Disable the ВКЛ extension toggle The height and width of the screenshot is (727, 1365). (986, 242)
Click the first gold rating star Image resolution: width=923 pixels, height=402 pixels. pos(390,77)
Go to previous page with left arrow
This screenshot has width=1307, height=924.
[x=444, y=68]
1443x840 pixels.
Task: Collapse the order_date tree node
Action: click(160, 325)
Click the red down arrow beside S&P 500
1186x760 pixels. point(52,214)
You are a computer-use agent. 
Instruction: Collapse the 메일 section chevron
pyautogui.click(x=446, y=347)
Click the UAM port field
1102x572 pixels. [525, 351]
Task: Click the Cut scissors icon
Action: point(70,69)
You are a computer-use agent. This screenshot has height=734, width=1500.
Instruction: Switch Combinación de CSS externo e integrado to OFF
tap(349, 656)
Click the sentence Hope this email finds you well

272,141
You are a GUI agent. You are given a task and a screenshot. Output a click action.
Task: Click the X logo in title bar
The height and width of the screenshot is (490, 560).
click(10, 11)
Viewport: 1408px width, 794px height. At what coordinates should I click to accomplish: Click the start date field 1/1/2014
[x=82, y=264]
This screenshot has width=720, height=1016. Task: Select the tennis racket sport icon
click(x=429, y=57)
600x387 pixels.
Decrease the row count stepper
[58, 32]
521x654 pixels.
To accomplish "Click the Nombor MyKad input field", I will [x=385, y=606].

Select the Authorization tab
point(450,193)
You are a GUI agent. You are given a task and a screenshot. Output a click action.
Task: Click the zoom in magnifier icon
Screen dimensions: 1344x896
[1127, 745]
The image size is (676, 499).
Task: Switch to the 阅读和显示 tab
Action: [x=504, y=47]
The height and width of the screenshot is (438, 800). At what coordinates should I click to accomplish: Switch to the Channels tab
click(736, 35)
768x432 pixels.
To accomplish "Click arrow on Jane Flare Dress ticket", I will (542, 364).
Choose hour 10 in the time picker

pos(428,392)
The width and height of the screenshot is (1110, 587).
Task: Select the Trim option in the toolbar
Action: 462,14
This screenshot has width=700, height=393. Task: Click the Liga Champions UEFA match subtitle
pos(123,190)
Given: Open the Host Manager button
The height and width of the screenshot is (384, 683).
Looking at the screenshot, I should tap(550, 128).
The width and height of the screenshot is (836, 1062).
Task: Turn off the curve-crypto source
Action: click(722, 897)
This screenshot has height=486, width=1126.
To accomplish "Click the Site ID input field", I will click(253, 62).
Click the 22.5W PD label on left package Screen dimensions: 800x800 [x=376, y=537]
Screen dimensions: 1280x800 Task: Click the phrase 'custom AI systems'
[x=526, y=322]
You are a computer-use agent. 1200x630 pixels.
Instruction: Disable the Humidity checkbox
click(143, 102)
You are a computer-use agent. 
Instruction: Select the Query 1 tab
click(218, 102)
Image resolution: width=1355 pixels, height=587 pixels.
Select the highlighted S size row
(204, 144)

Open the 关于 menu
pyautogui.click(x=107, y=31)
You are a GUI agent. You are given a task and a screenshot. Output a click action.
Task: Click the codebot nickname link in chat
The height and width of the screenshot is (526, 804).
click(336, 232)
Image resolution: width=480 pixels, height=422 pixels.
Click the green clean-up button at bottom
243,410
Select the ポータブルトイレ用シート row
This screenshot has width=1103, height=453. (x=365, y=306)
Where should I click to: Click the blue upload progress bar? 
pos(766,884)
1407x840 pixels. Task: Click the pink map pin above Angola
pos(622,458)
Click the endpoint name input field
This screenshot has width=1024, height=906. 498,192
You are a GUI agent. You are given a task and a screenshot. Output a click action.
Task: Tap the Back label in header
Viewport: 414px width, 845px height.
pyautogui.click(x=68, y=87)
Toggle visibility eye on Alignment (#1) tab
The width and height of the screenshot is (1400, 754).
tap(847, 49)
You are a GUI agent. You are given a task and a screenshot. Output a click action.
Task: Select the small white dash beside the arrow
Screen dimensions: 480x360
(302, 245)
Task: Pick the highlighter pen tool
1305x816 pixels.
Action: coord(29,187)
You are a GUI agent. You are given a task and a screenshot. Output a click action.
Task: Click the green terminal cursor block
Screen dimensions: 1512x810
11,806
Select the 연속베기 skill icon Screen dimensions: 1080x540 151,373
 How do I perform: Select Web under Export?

--------------------------------------------------

**TASK DIRECTIONS**:
All lines from the one with "Select the ポータブルトイレ用シート row" to the end of the listing are to be printed exactly as given, both ends included.

**FINISHED TASK**:
Select the ポータブルトイレ用シート row
This screenshot has width=1103, height=453. (x=365, y=306)
Where should I click to: Click the blue upload progress bar? 
pos(766,884)
1407x840 pixels. Task: Click the pink map pin above Angola
pos(622,458)
Click the endpoint name input field
This screenshot has width=1024, height=906. 498,192
You are a GUI agent. You are given a task and a screenshot. Output a click action.
Task: Tap the Back label in header
Viewport: 414px width, 845px height.
pyautogui.click(x=68, y=87)
Toggle visibility eye on Alignment (#1) tab
The width and height of the screenshot is (1400, 754).
tap(847, 49)
You are a GUI agent. You are given a task and a screenshot. Output a click action.
Task: Select the small white dash beside the arrow
Screen dimensions: 480x360
(302, 245)
Task: Pick the highlighter pen tool
1305x816 pixels.
Action: coord(29,187)
You are a GUI agent. You are given a task and a screenshot. Output a click action.
Task: Click the green terminal cursor block
Screen dimensions: 1512x810
11,806
Select the 연속베기 skill icon Screen dimensions: 1080x540 151,373
 How do I perform: Select Web under Export?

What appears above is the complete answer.